Every time I see teacher , I learn so much.

Most of all, I know that there is a lot of depth and message , a lot of fabric in the every dailiness of life that we often do not navigate, don’t know how to, or —simply don’t bother.

But if you take the time and effort, to nibble on these, life is just wonderful.

I told teacher about my recent trip to Japan, how filled it is in terms of the lessons I learned through the people I see, or don’t see.

I told him about my opportunity to film Saito and how it extended to a pottery master’s filming in Nara, and how I further stayed back to do Memories of Tsukiji.

I told him how and what happened at Shiro Tsuijimura, we went to the pottery master’s home in Nara. I told him how we sat cross legged on the wooden floor in the house he built, and how he served us lunch, how he ran out to get beer, how he chopped up beef and grilled it at the mini fireplace next to him. How he served us each thin slices dapped in in soy, how he made us matcha, all done with a smile on his face that seemed to, no, say——its okay, no matter what happens. Its a smile that is so wide and all encompassing, its a smile of acceptance of what has come and may come .

Anything also okay.

This is totally high level.

We had chatted earlier. He was a painter who found out about meditation in a temple. He stayed in a temple for a few years, then when he left, he switched paths and became interested in pottery.

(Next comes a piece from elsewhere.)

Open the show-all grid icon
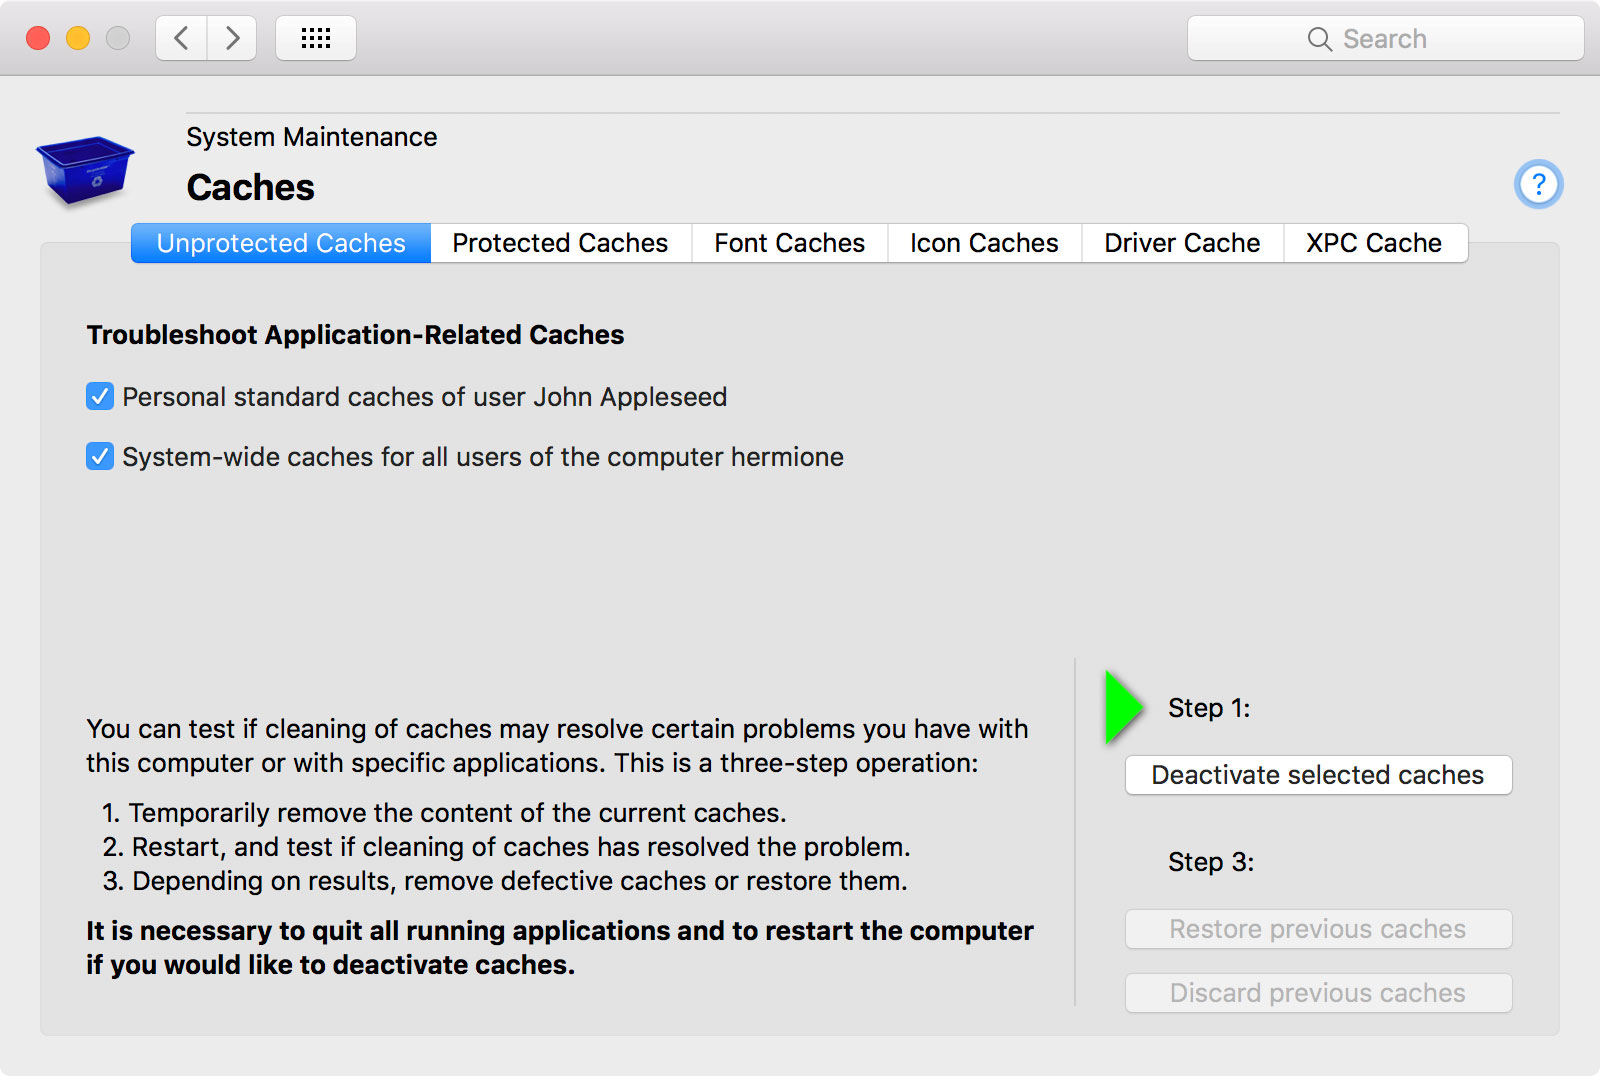 316,38
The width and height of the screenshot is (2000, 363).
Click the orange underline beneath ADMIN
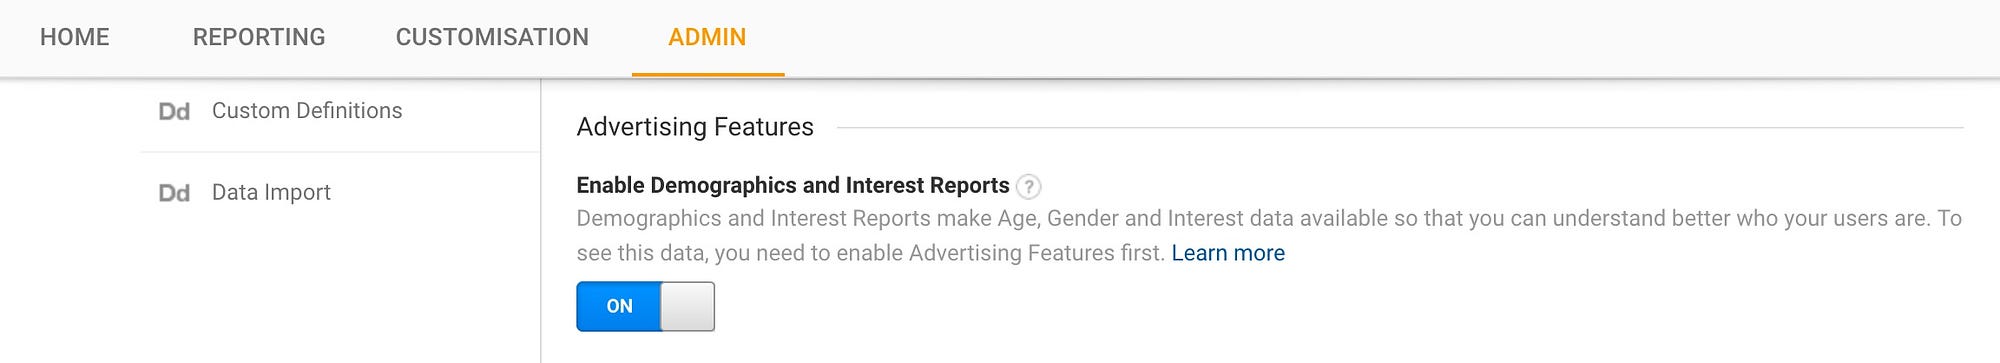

He said its the process of pursuing meditation in pottery. He doesn’t see what he does as art, but the products—which we call art—are but the results of the process of mediation, that brought him peace.

And what did peace bring him?

“The realisation that one must live in the moment”

The (art) pieces that come out of the furnace, are left in nature, to receive nourishment from sun sand wind, …the whispers of nature and are allowed to mature .

Its seemed like art is finished in nature by nature, to return what is from nature to nature, a complete circle and like, whats right to.

When nature nurses it with a crack, its wonderful, when it gives the art something else, its wonderful as well.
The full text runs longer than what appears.